Braised Pheasant Thighs with John Wallace

Braised Pheasant Thighs with John Wallace

This week's recipe brought to you by:

John Wallace





How many bird hunters, waterfowlers, turkey hunters in general, do you know that just “breast them out”? Maybe you are one of them. Well, this recipe will definitely change a hunter’s desire. It’s a simple recipe and utilizes more of the birds you bag each year. We as hunters need to do a better job of utilizing the game we harvest. Respecting the animal, by using as much as possible, when possible. I’m not saying you always need to keep legs and thighs, hearts, livers, and even gizzards of every single bird, however, making a conscious effort will make you a better conservationist, hunter, and likely give you something more to eat than just bacon wrapped *insert game bird of choice here*. The big difference between the breast meat of any animal and the legs/thighs is the time it takes to make them tender. Same with a deer, elk, etc. The loin is much easier/faster to cook than the shanks, yet shanks, to many are one of the best cuts on the animal due to its rich flavor. This recipe isn’t a quick hitter. Getting the onions caramelized, then waiting patiently for the stock to do its magic takes a while. If you can wait it out, it will be worth it on the other side. With this recipe, you can also call an audible once the meat is cooked and picked. After picking the meat, you can then chop, blend, or shred to add to buffalo “chicken” dip, pot pie, enchiladas, quesadillas, the options are plenty. I hope you keep the legs/thighs from your next hunting trip and give this recipe a try. 

Prep Time: 10 mins
Cook Time:
2-3 hours
Serves: 2-3


4-6 pheasant legs/thighs
2-3 onions (halved then sliced)
2 cloves of garlic (sliced or minced)
2 tbsp of butter
2-3 cups of stock (pheasant, chicken, turkey, beef)
Extra virgin olive oil (evoo)
Favorite seasoning
Salt and Pepper


After breaking down the bird with your RazorPro, rinse in cold water and wrap in paper towels to absorb excess moisture (replace paper towels as needed).  Its best to do this overnight. After bringing out of the fridge, give the legs a little rub down with a little evoo and then season with your favorite seasoning. We love RELOAD MAGNUM Blend. Allow legs to come closer to room temperature (keeps the skillet hot, resulting in better browning). Preheat oven at 225°F.   

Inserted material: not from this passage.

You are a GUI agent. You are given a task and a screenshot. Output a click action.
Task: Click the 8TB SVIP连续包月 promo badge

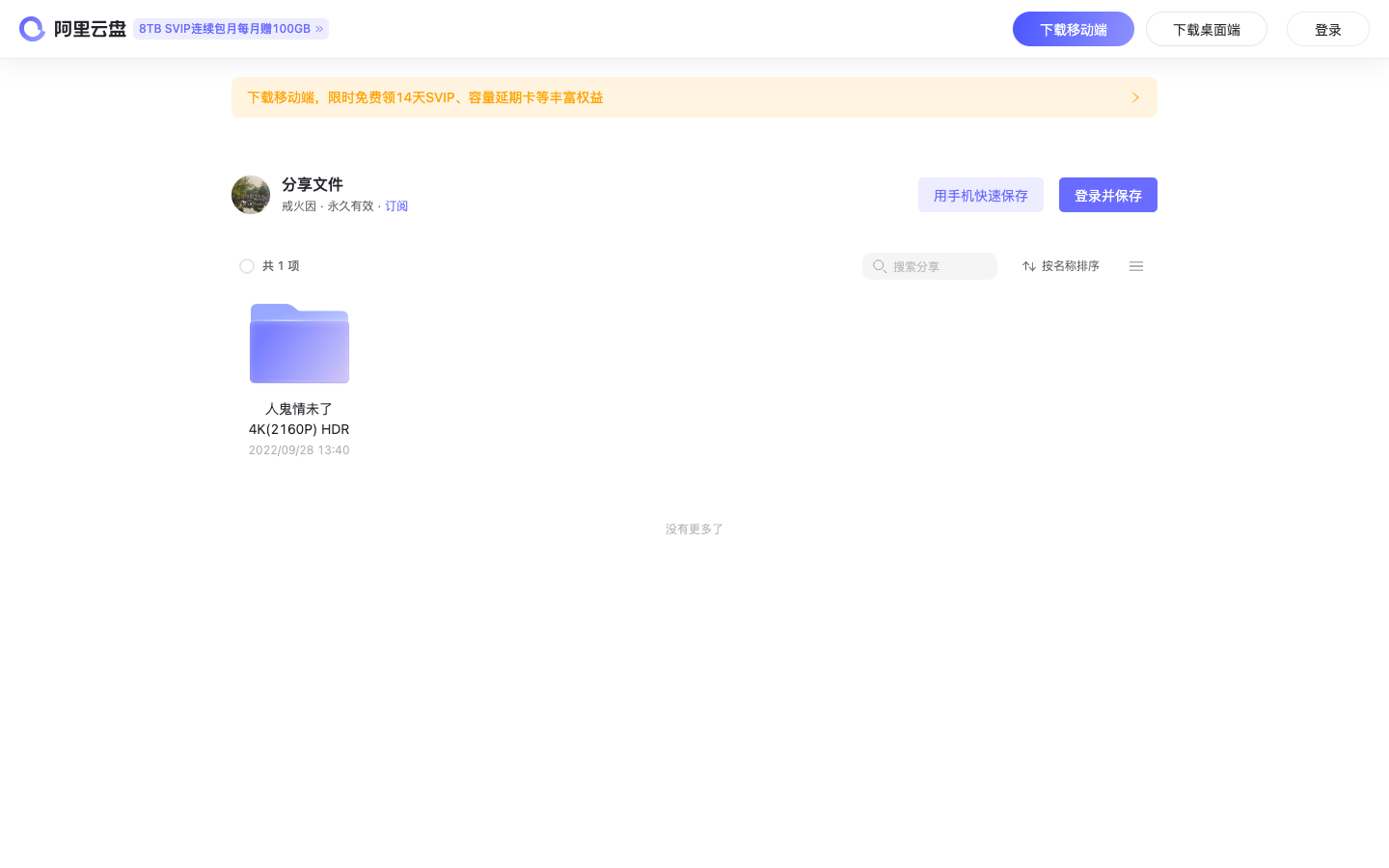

Using a large oven safe skillet (cast iron preferred), preheat skillet to med-low heat.  Add 2-3 tbsp. of evoo, then add onions and slowly caramelize them. Once the skillet is up to temp, lower the heat to low, stirring the onions every few minutes so they do not burn. Add in butter to help with caramelizing. This may take 20-30mins to get them nice color. When the onions are almost done, add your garlic and make sure it doesn’t burn. After just a couple mins, either remove all onions and garlic from pan or just move them to the outside of your skillet if there’s plenty of room. Return heat to medium, add in 1-2 tbsp of evoo to the middle and then add your pheasant legs (skin side down if applicable). Try not to move them while they are browning. After a few minutes, flip them over and brown the other side for just a couple minutes.

Add in your stock, we used homemade turkey stock, but pheasant, chicken, or even beef work great. You want the liquid to come up about ¾ of the legs. Once that starts boiling, reduce heat and cover skillet. Place in oven for a couple of hours until meat shows signs of falling apart with the pressing of a fork. If you don’t have an oven safe skillet, you can cover and leave on stove top, just make sure heat is on low.  

Pull legs from skillet and serve over a bed of rice, grits, or potatoes. You can also pull/pick the meat from the legs after they have cooled slightly (I wear latex gloves when picking so I can get to the legs quicker) and dice up the picked meat before serving. To finish, ladle over the onion stock mixture and enjoy.